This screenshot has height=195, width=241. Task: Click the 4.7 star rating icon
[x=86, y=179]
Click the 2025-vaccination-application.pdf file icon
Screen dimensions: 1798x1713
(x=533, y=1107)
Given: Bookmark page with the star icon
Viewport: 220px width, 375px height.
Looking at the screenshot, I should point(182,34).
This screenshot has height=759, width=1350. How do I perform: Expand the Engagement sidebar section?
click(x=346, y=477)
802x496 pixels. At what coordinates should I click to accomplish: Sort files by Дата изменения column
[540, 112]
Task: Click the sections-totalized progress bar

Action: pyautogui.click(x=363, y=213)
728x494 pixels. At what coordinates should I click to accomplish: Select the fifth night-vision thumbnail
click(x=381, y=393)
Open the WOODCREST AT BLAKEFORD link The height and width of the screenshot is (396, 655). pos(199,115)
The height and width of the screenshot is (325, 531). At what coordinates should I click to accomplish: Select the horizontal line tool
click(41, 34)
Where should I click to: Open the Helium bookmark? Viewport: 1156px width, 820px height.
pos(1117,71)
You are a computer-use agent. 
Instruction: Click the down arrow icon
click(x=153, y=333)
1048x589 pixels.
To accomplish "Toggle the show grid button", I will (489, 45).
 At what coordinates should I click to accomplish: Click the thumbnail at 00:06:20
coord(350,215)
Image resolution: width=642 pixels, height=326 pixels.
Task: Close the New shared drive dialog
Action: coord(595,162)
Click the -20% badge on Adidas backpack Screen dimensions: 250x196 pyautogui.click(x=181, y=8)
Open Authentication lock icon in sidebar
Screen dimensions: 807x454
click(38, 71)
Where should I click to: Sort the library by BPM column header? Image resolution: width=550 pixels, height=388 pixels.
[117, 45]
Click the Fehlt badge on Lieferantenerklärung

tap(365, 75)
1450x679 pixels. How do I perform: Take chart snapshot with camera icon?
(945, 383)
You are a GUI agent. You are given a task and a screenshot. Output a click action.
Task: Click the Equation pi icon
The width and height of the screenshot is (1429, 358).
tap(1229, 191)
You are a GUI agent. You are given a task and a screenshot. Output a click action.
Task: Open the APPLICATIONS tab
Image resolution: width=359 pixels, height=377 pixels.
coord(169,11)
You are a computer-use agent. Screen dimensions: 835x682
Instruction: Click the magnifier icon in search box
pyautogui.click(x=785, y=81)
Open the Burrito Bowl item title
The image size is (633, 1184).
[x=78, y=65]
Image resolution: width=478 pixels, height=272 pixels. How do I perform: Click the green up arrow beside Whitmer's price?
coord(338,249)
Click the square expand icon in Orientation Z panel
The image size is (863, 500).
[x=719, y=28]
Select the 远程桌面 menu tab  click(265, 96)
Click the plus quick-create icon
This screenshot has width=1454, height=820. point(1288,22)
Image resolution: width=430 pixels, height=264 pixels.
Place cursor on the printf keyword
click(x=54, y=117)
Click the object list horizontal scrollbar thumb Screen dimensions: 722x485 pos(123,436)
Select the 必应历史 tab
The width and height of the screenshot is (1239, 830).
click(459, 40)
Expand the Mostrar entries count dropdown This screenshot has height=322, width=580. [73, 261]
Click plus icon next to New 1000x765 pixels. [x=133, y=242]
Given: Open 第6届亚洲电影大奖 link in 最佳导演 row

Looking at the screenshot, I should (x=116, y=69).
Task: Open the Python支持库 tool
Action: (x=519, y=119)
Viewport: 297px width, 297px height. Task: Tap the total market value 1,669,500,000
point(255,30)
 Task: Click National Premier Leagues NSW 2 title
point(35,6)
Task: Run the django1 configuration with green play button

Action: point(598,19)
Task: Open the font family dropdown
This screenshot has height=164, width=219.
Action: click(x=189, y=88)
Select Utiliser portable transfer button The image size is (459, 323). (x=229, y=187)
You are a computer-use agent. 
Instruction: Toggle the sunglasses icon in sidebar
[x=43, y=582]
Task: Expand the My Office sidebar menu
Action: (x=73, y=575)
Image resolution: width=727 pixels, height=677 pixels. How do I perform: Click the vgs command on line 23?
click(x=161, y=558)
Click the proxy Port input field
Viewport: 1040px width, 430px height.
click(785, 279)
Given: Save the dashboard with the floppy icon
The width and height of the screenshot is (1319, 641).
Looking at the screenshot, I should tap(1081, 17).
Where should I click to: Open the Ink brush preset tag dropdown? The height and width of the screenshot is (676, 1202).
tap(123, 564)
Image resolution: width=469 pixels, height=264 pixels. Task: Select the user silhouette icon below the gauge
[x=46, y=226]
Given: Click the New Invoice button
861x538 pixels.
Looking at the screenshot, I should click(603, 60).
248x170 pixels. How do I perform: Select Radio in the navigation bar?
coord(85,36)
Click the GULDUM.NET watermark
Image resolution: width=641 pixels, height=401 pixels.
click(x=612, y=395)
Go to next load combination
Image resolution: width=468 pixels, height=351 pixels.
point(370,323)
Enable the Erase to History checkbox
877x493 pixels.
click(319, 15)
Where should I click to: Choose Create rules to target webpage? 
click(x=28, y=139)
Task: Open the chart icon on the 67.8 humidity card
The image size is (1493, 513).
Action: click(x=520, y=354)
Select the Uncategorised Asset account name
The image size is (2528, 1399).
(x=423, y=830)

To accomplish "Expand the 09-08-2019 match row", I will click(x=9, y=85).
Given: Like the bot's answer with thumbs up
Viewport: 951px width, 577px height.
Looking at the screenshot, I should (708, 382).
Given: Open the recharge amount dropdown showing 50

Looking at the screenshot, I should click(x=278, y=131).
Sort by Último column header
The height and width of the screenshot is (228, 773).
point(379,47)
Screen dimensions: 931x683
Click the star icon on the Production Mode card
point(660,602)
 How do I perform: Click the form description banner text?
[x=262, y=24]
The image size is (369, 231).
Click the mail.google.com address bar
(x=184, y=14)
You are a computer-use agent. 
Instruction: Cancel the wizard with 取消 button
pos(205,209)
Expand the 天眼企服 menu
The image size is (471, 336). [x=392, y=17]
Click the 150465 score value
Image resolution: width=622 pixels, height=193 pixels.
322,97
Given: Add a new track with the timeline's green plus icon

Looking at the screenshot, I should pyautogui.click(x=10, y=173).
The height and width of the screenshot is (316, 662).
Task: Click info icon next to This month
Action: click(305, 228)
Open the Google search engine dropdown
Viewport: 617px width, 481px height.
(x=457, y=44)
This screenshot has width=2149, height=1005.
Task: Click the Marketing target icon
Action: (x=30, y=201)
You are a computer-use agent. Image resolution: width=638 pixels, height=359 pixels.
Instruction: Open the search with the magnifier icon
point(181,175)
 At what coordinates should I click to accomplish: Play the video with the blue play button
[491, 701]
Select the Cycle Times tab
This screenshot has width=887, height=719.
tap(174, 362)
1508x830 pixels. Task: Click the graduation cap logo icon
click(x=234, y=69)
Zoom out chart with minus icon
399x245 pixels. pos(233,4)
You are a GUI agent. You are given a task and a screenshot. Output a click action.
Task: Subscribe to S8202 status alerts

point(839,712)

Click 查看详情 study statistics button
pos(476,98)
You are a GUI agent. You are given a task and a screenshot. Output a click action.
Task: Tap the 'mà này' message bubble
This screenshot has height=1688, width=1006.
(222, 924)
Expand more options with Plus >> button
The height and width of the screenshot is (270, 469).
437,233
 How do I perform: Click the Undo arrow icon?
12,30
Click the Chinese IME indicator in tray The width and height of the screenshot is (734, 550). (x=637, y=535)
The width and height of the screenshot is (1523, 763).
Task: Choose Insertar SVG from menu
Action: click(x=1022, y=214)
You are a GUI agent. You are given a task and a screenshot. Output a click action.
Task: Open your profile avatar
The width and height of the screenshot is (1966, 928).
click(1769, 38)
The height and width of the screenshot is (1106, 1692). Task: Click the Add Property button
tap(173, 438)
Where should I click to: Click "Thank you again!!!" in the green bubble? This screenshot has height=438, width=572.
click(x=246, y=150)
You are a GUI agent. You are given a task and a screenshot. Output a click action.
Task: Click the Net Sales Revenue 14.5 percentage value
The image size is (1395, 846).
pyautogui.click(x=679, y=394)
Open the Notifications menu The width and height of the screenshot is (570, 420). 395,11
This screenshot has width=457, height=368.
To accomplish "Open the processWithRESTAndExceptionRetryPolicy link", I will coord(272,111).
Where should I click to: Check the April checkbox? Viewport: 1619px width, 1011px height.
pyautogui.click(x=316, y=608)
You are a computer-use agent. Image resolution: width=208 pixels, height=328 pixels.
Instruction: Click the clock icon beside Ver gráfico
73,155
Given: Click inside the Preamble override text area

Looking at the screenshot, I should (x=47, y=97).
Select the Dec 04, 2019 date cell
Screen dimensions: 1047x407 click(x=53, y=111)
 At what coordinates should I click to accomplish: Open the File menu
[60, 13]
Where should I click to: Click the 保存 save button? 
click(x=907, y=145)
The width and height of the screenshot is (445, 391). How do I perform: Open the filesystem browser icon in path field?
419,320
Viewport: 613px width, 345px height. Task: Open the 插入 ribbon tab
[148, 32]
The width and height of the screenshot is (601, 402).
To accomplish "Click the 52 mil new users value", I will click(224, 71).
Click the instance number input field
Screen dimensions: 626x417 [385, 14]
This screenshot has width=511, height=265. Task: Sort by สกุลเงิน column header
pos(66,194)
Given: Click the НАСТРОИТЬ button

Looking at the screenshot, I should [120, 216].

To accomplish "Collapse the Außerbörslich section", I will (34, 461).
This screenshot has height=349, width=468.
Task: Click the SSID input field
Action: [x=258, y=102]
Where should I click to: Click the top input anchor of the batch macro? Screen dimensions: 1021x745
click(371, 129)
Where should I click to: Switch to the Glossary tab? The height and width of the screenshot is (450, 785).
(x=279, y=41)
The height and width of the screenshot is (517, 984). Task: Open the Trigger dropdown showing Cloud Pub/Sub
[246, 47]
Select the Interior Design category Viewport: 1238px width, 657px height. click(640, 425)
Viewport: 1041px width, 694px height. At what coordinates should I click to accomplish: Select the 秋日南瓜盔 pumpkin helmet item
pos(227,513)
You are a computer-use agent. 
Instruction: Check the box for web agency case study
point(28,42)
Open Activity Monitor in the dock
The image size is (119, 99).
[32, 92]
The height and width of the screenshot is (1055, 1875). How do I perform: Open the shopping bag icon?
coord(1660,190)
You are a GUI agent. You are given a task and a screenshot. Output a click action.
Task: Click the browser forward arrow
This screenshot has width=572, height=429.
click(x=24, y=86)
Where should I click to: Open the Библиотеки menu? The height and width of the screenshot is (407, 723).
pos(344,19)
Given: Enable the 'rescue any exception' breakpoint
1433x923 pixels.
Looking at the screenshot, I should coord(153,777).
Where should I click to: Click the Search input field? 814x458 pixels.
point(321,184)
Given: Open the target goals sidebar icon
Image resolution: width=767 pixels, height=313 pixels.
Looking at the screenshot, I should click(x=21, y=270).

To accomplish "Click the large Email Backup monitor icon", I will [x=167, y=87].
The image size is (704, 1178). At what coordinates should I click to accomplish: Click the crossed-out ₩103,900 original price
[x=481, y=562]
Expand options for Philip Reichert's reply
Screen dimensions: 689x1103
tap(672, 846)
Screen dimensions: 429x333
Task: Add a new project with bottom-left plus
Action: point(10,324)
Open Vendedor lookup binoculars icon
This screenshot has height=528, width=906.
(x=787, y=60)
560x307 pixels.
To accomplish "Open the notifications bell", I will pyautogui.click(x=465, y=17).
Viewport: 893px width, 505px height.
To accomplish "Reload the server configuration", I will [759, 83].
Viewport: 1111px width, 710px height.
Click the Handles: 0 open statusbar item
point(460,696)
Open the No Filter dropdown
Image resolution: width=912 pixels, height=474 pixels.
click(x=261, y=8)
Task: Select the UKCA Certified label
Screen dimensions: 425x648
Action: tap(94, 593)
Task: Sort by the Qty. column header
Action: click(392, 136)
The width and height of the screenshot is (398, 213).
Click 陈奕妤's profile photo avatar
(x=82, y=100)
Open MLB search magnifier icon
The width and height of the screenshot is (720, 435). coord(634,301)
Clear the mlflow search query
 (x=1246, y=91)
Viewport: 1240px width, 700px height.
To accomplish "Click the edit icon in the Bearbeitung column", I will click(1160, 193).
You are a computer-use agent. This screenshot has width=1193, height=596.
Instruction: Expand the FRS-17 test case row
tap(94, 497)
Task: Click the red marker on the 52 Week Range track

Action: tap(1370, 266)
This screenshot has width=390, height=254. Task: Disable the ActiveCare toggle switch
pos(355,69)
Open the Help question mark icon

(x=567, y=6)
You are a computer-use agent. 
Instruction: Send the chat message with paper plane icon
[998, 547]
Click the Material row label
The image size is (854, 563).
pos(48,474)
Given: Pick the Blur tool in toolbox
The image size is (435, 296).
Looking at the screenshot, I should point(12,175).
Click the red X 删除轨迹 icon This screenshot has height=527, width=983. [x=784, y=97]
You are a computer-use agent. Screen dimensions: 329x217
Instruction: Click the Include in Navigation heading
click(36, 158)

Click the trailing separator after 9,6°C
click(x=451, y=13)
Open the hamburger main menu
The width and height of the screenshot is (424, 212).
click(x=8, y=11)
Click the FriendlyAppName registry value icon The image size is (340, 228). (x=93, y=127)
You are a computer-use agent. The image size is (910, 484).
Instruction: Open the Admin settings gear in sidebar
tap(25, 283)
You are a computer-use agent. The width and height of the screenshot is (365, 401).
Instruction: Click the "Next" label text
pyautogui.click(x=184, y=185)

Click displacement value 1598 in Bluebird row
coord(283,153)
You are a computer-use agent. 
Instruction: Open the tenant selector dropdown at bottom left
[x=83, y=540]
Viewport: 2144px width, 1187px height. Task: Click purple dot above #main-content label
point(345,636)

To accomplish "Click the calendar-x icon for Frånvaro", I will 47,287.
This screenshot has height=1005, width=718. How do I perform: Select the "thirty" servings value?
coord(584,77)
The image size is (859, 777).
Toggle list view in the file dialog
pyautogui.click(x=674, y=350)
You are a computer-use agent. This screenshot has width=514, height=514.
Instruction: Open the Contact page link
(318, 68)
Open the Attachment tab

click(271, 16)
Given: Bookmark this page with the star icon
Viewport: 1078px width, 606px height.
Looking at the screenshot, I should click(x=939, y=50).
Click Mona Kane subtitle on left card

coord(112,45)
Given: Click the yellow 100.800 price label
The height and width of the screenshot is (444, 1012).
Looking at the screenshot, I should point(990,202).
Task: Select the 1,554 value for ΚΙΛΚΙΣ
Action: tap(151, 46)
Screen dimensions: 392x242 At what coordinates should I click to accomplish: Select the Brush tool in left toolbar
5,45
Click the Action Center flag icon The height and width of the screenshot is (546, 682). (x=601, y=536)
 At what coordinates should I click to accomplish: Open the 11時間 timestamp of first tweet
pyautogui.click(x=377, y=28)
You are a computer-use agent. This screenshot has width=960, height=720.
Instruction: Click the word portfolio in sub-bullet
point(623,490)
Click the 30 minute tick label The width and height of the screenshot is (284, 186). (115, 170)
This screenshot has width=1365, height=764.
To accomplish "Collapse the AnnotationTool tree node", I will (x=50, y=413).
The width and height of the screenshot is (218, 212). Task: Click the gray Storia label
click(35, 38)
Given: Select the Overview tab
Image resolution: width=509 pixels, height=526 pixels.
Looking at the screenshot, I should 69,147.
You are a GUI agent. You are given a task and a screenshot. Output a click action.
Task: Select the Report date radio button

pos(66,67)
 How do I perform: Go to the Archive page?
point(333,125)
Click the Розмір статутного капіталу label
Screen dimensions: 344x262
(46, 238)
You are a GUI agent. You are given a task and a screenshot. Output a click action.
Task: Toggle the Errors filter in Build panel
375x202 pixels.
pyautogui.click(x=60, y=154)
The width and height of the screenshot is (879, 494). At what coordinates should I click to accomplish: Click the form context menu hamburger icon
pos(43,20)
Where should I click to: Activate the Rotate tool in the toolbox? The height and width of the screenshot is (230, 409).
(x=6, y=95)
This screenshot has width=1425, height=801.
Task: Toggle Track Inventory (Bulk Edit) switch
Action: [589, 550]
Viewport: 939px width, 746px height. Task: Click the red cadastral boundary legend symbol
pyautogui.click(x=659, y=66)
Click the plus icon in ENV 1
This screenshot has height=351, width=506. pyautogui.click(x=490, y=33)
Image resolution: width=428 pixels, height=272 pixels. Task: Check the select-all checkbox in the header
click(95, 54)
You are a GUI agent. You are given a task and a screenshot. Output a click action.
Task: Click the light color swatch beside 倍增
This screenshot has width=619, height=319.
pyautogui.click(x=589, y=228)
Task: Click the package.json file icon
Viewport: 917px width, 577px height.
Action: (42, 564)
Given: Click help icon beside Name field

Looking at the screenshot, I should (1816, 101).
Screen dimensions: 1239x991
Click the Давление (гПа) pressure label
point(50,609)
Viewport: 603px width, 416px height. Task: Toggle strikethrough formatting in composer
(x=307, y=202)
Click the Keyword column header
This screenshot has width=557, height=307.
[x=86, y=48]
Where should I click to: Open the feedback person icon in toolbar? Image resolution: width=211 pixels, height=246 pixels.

+++

◆ **Challenge**: Quote the entries exactly, starting at the line that contains "Expand options for Philip Reichert's reply" and ending at the line that contains "will [759, 83].".

◆ **Solution for this task**:
Expand options for Philip Reichert's reply
Screen dimensions: 689x1103
tap(672, 846)
Screen dimensions: 429x333
Task: Add a new project with bottom-left plus
Action: point(10,324)
Open Vendedor lookup binoculars icon
This screenshot has height=528, width=906.
(x=787, y=60)
560x307 pixels.
To accomplish "Open the notifications bell", I will pyautogui.click(x=465, y=17).
Viewport: 893px width, 505px height.
To accomplish "Reload the server configuration", I will [759, 83].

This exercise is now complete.